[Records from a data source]
+++++
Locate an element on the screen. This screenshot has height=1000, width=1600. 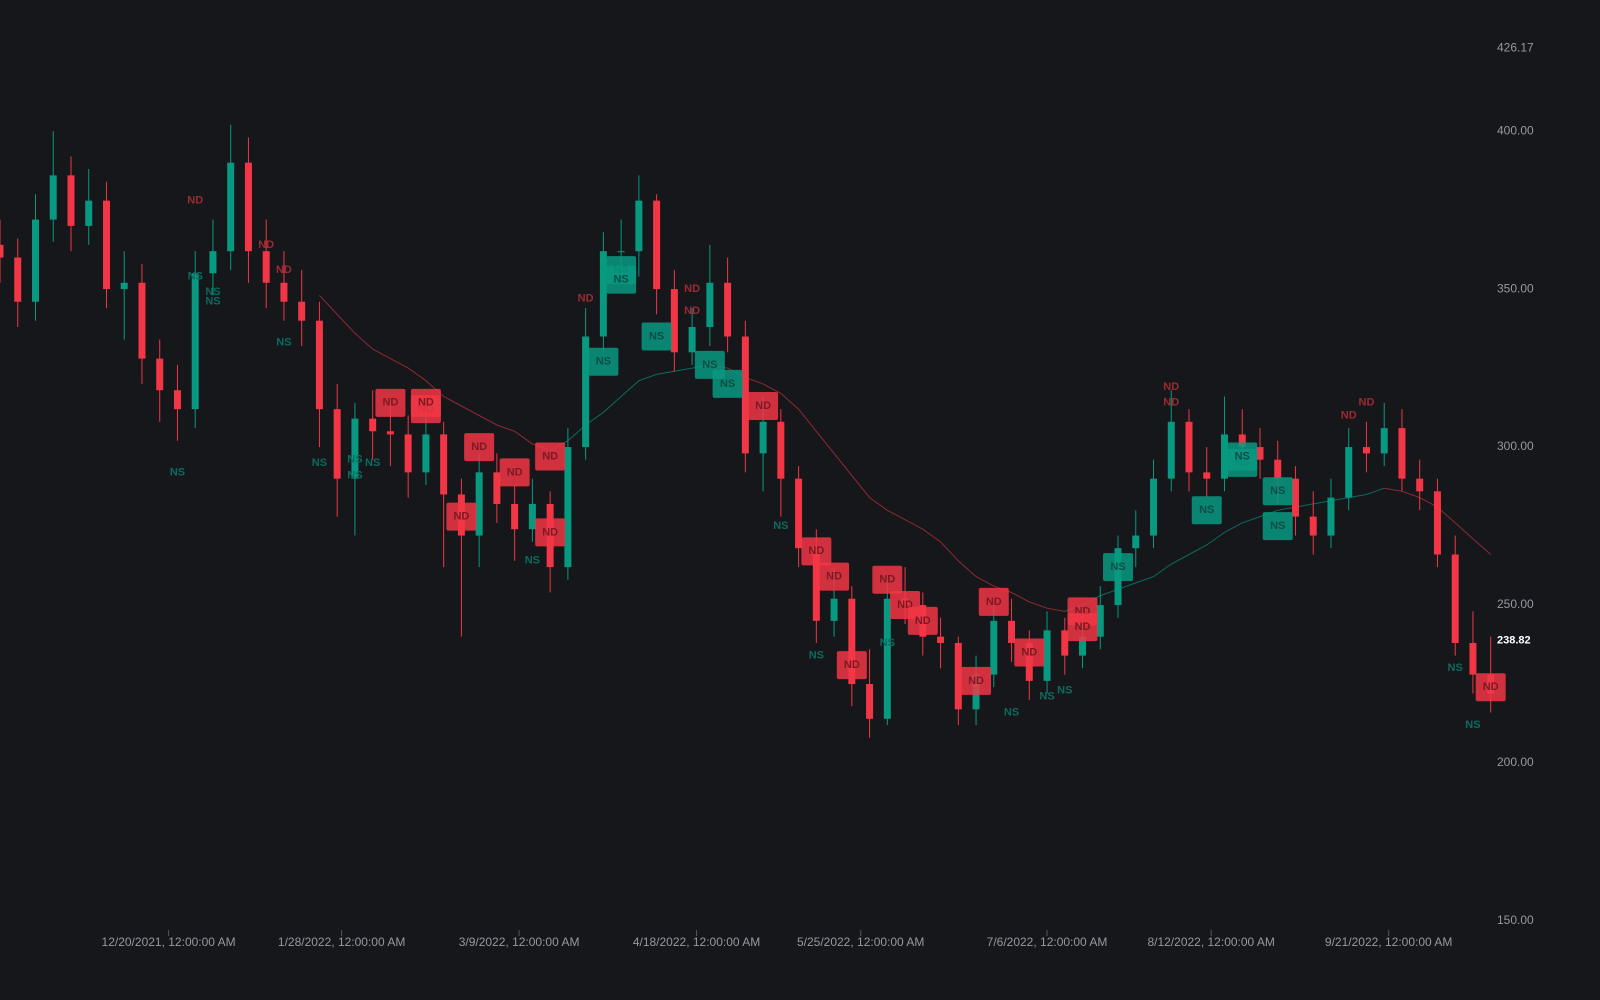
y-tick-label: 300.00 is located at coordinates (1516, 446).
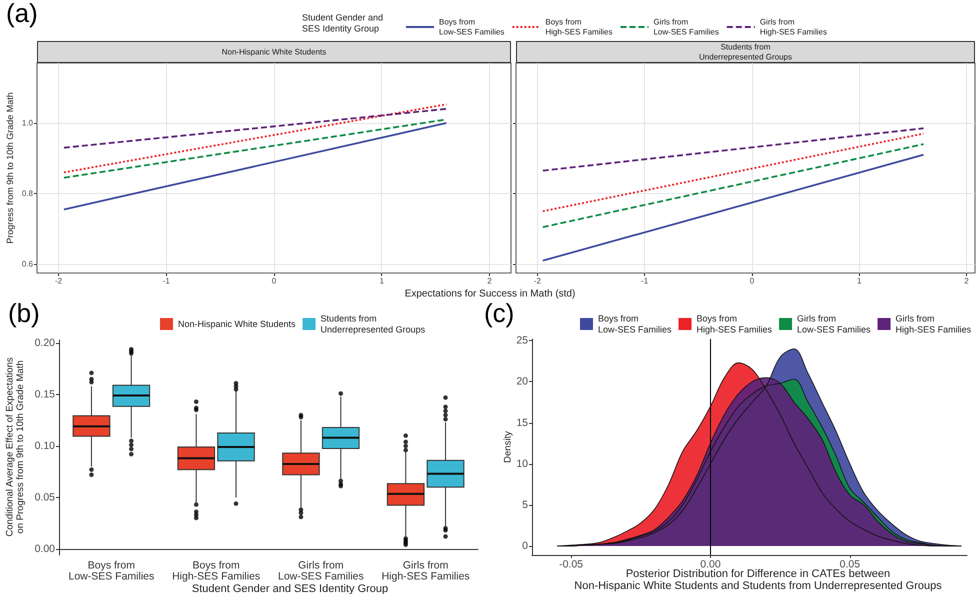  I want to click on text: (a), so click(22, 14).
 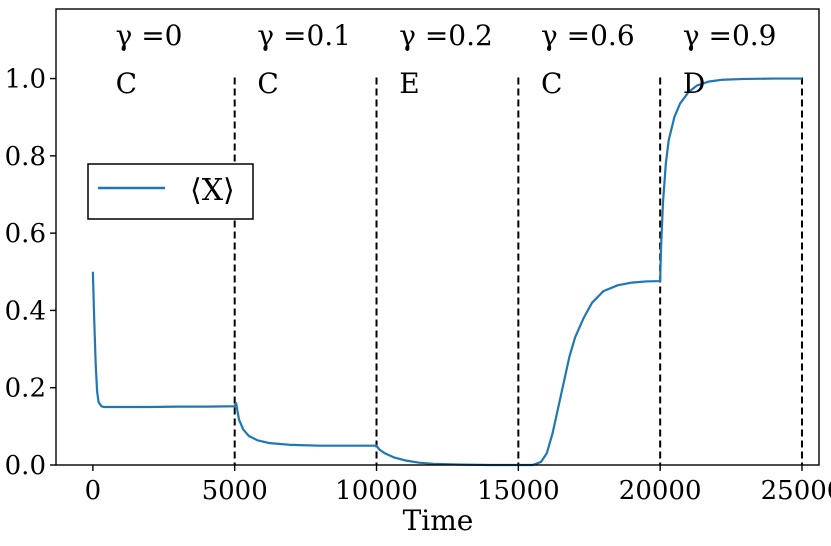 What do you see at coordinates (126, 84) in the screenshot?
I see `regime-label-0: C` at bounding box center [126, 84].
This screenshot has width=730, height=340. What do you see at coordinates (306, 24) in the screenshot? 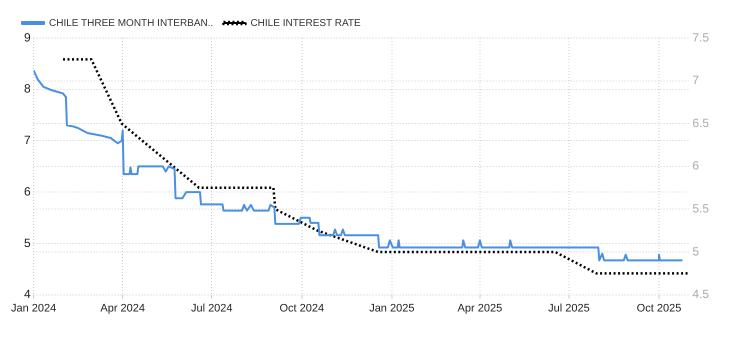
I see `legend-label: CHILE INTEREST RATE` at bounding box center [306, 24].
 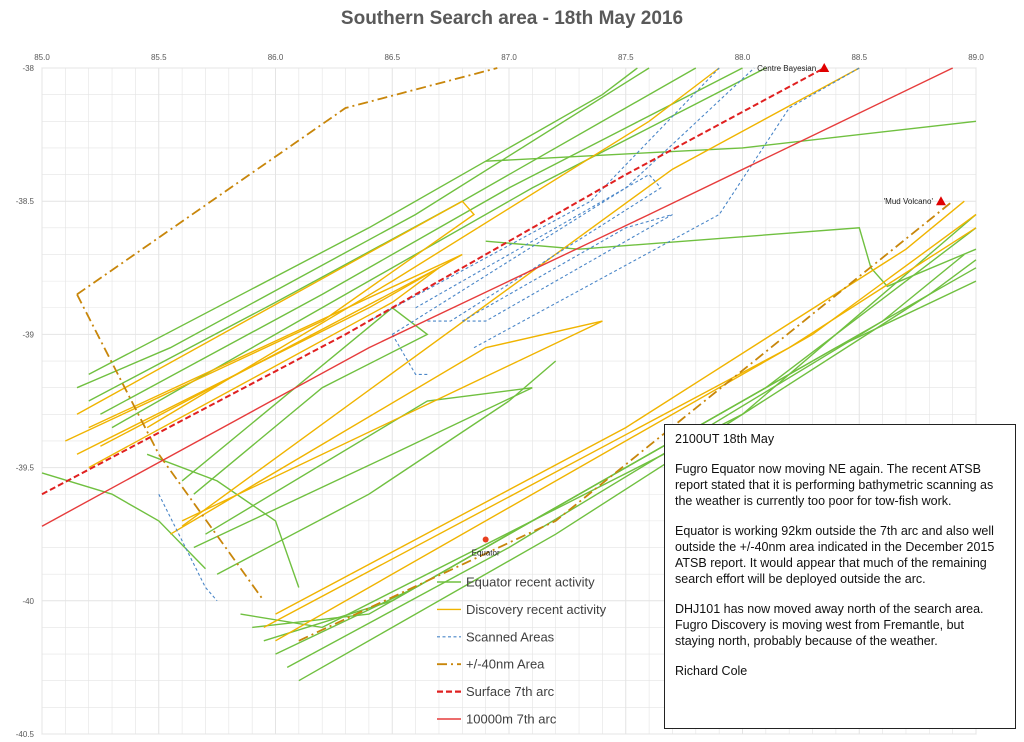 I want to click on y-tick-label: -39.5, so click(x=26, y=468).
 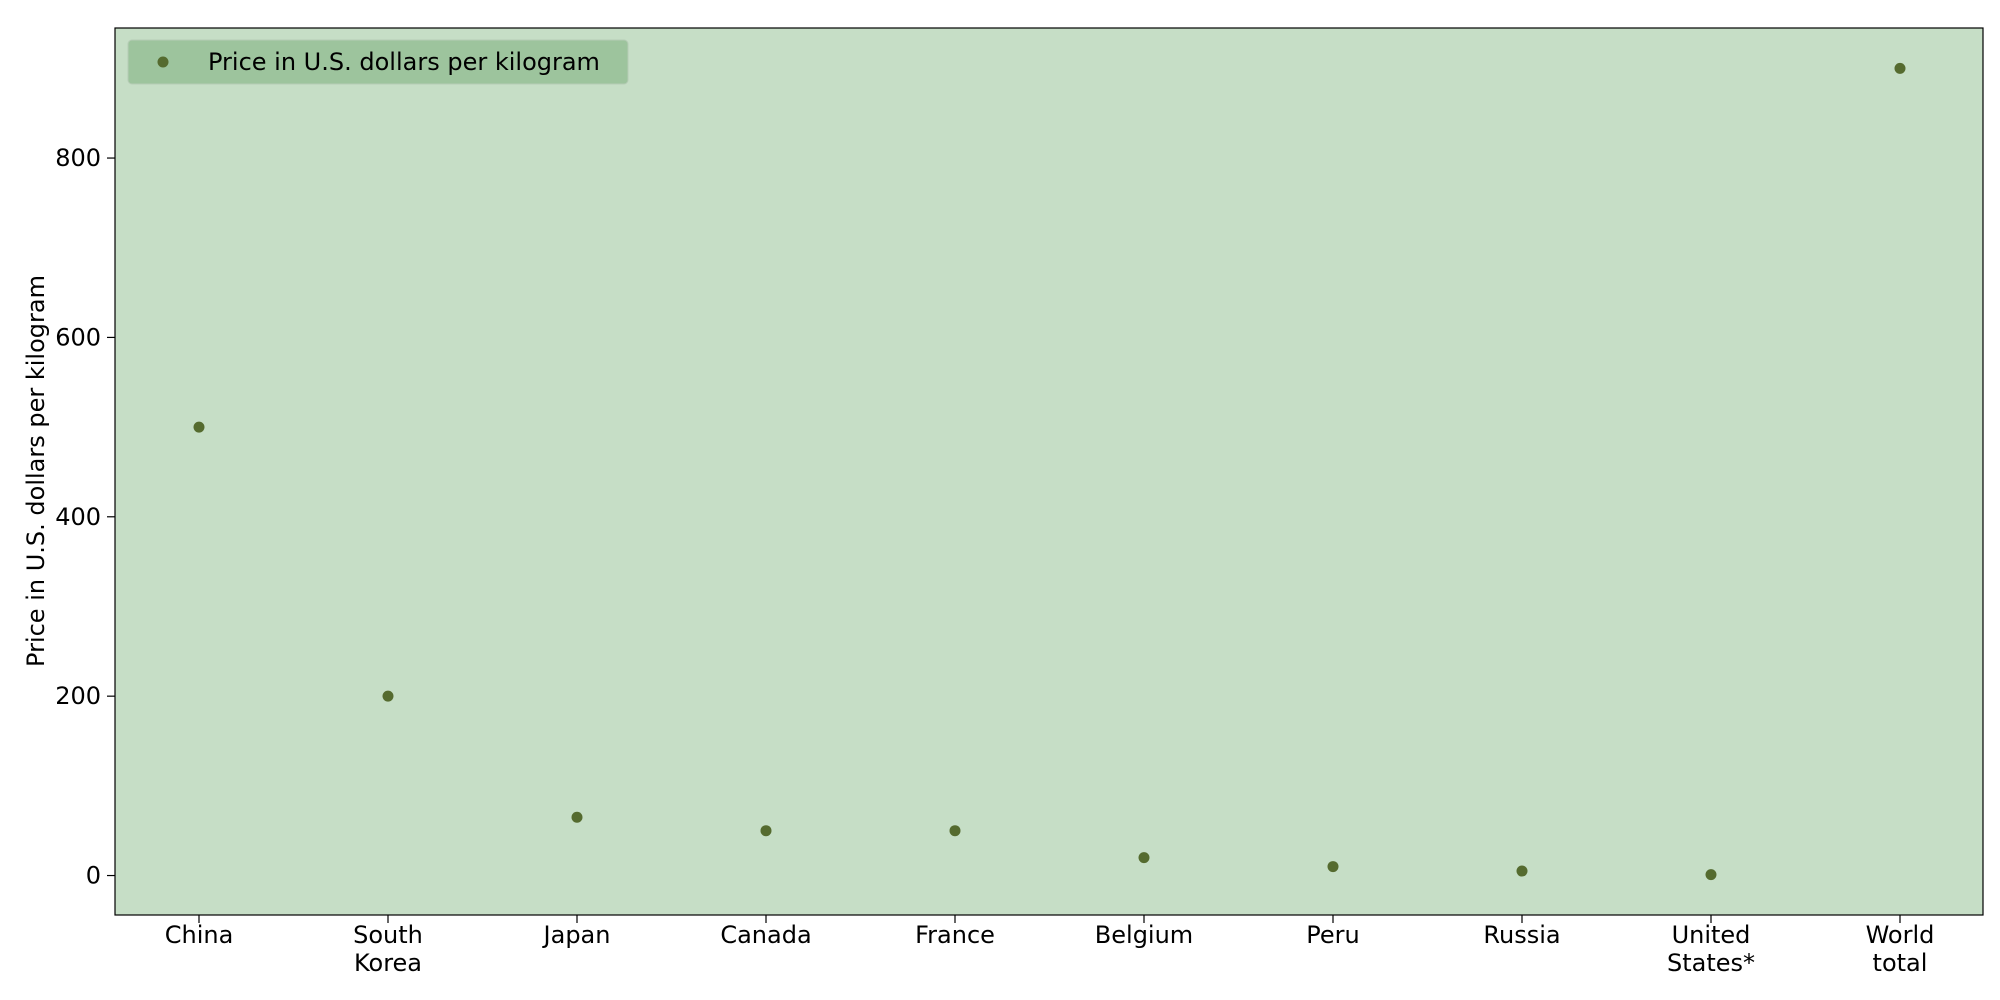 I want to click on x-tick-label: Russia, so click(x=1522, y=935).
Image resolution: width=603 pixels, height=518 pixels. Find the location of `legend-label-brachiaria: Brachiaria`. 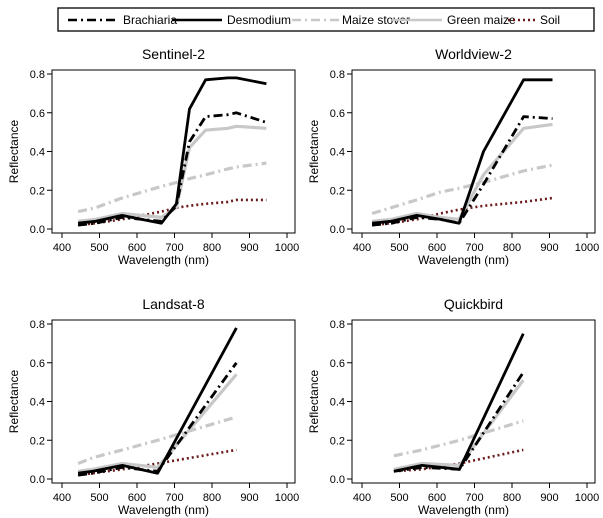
+++++
About this exercise> Repeat all of the records above exactly, with the pictures left out.

Solution to this task>
Locate an element on the screen. This screenshot has height=1000, width=1600. 
y-tick-label: 300.00 is located at coordinates (1516, 446).
  I want to click on text: (a), so click(22, 14).
  What do you see at coordinates (126, 84) in the screenshot?
I see `regime-label-0: C` at bounding box center [126, 84].
This screenshot has width=730, height=340. What do you see at coordinates (306, 24) in the screenshot? 
I see `legend-label: CHILE INTEREST RATE` at bounding box center [306, 24].
  I want to click on y-tick-label: -39.5, so click(x=26, y=468).
  I want to click on x-tick-label: Russia, so click(x=1522, y=935).
Image resolution: width=603 pixels, height=518 pixels. Find the location of `legend-label-brachiaria: Brachiaria`. 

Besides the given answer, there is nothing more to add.